Voyager at 30: Looking Beyond and Within – The Golden Record

A golden record album with The Sounds of Earth United States of America, Planet Earth and etched with "To the makers of music, all worlds, all time."

A mission that was supposed to last just five years is celebrating its 30th anniversary this fall. Scientists continue to receive data from the Voyager 1 and 2 spacecraft as they approach interstellar space. The twin craft have become a fixture of pop culture, inspiring novels and playing a central role in television shows, music videos, songs and movies from the 1980s and 1990s. Many of these fictional works focus on what would happen if an alien race were able to locate Earth via Voyager's famous golden records, which include sounds and images of Earth. The selections portray people young and old, male and female -- not to mention examples of many other species -- and include information about every continent on the planet, as well as Earth's location in space.

Earlier NASA missions included plaques with information about Earth, in case an intelligent alien race intercepted the probes. This spurred John Casani, then Voyager's project manager, to appoint astronomer and author Carl Sagan to head a committee to come up with a message for Voyager.

It's the classic message in a bottle. The likelihood of finding it is small, but the payoff is huge if it is found.

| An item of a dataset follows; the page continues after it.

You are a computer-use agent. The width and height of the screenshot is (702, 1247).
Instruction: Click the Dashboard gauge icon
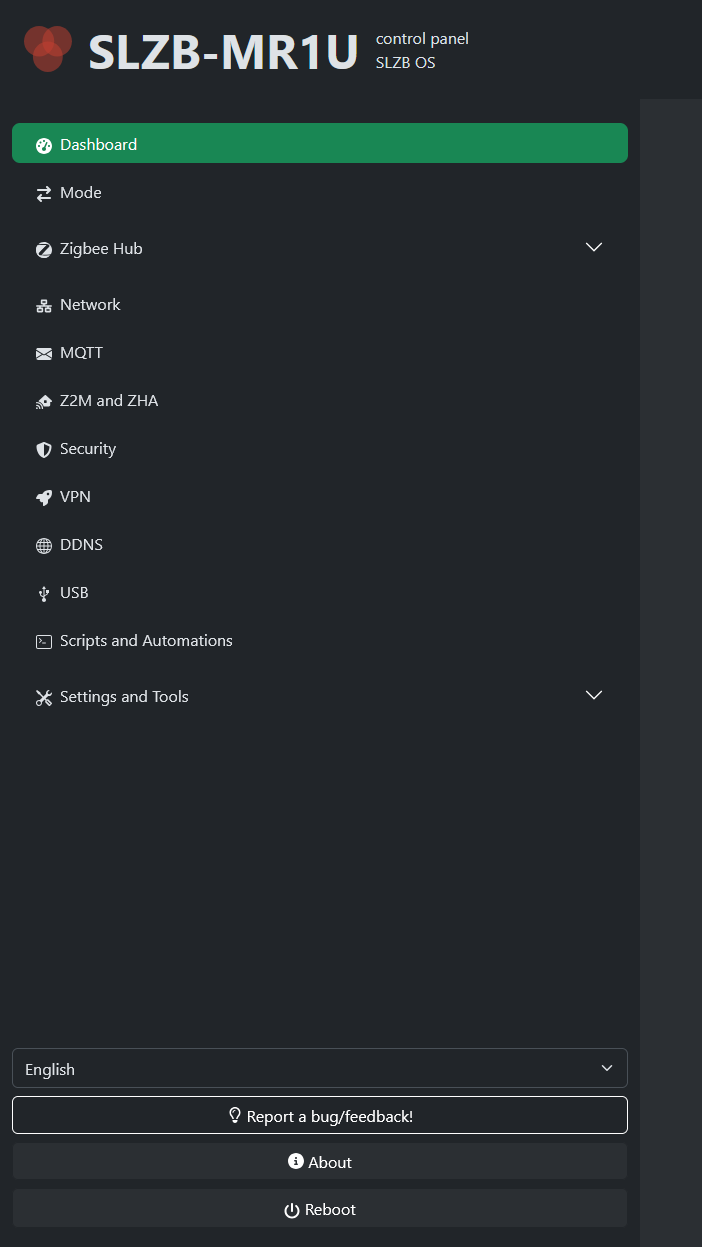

golden record in voyager 1

Creative Director, Voyager Golden Record Project

In his book "Murmurs of Earth," Sagan later described how the committee created the record and chose its contents. Physicist Frank Drake suggested the idea of a record that would have pictures on one side and sounds on the other side. The group had less than six weeks to come up with a record that would represent the entire population of Earth -- in addition to the planet itself -- if it were ever discovered by an intelligent alien race.

Although the chances of extraterrestials finding the message are extremely slim, the Voyager golden record has become an icon.

" It's the classic message in a bottle. The likelihood of finding it is small, but the payoff is huge if it is found," said Ann Druyan, a science media producer and author. Druyan was appointed creative director of the record project and later married Sagan.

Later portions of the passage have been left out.